Sie musste es tun. Dies war ihre letzte Chance, auf Rachefeldzug gehen zu können. Das Verbrechen hatte zu viele Wunden auf ihrer Seele hinterlassen.

Ein Jahr war bereits vergangen und endlich hatte sie den Mut gefasst, alles beenden zu wollen. Die Zeit ihres neuen Lebens war gekommen.
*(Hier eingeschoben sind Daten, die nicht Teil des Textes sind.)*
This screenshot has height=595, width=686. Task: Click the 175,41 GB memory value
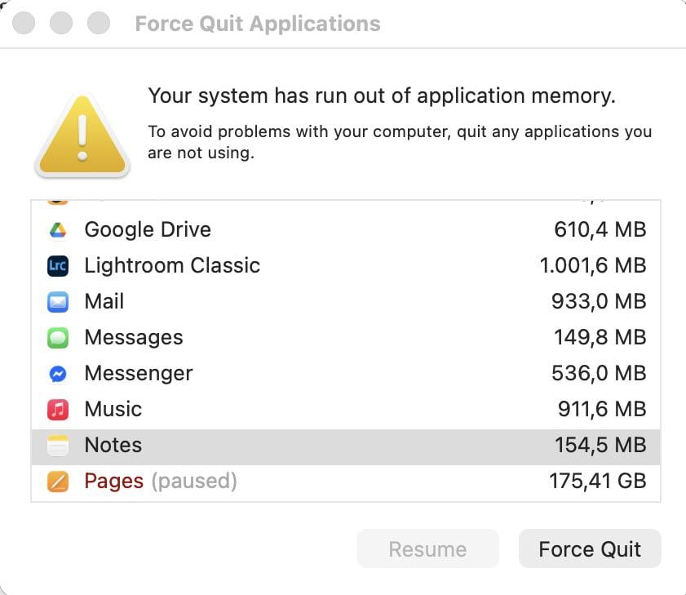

„Lauf!“, rief sie wieder und ließ ihre flache Hand auf die kräftige Hinterhand des Pferdes klatschen. Odin wieherte und schüttelte seinen edlen Kopf, so dass seine lange, dicht gewellte Mähne herumwirbelte. Er verstand nicht, warum er sich nun auch von dem Mädchen trennen sollte, nachdem er vor einem Jahr seinen Herrn verloren hatte.

Der Hengst stieg und Aruna wich zurück, um nicht von den kräftigen Hufen getroffen zu werden. Ein klagendes Wiehern, ein trauriges Schnauben und dann machte der Hengst kehrt und galoppierte davon.
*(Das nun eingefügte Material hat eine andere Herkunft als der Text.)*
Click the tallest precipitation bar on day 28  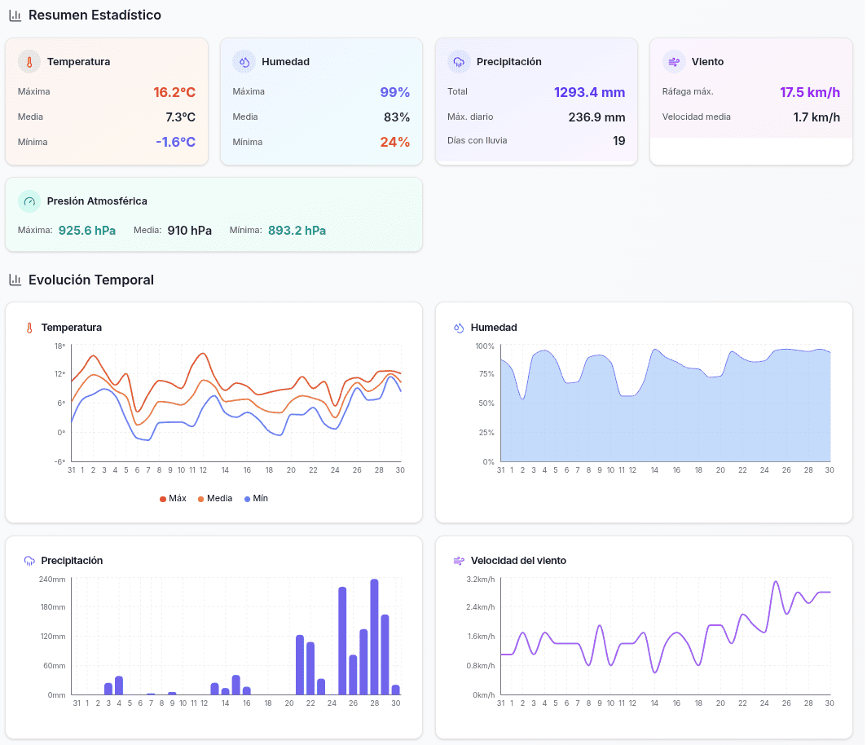374,637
Aruna sah ihm mit Tränen in den Augen nach. „Auf Wiedersehen, Odin…“, flüsterte sie und wischte eine Träne aus ihrem Gesicht. „Ich werde dafür sorgen, dass der Mörder deines Herrn die gerechte Strafe erhält. Das verspreche ich dir, mein Freund.“

Odins Herr hieß Philitis und war ihr Vater. Er hatte der Königsfamilie in der königlichen Leibgarde, dem Orden der Asfaloth, gedient. Die Asfaloth genossen den Ruf, die besten Krieger im Königreich Silaeta zu sein. Der König selbst wählte sie nur mit größter Sorgfalt aus. Ein Asfaloth werden zu dürfen war für viele der Männer in Silaeta das Größte, was ihnen passieren konnte.

Philitis war einer der besten Asfaloth gewesen und bekam nach wenigen Dienstjahren bereits das Amt des ersten Leibwächters der Gattin des Königs, Sylvia von Silaeta, zugesprochen. Neben dem ersten Leibwächter des Königs begleitete er die höchste Position, die ein Asfaloth überhaupt erreichen konnte.

An eine Mutter konnte sich Aruna nicht erinnern. Ihr ganzes Leben hatte sie auf dem Gutshof ihres Vaters verbracht und wurde von dessen Bediensteten versorgt und erzogen, während er im Dienst war. Sie erinnerte sich, dass er mehr als Leibwächter im Einsatz war, statt als Vater auf dem Gutshof, doch dies hatte das Mädchen nie gestört.

In den wenigen Wochen, die Philitis im Jahr auf dem Gutshof verbracht hatte, hatte er Aruna alles beigebracht, was sie heute konnte. Er hatte ihr die Kunst des Reitens gelehrt und ihr schließlich Odins Sohn, einen pechschwarzen Rappen namens Orlando, geschenkt. Sie hatte eine so enge Bindung zu dem Pferd, dass die Bediensteten ihres Vaters munkelten, sie könne mit dem Pferd sprechen und dessen Gedanken lesen.

Philitis war es auch, der ihr den Umgang mit dem Schwert lehrte und ihr versprach, dass sie sein Schwert erben würde, wenn er starb. Aruna hatte das Kämpfen zunächst gefallen, doch ihr Vater hatte stets betont, dass ein Kampf kein Vergnügen war und es nichts Schrecklicheres gab, als einen Menschen durch sein eigenes Schwert sterben zu sehen.

Im gleichen Atemzug erklärte er ihr auch, dass es manchmal unmöglich war, jemanden zu verschonen, ohne selbst das Leben zu verlieren.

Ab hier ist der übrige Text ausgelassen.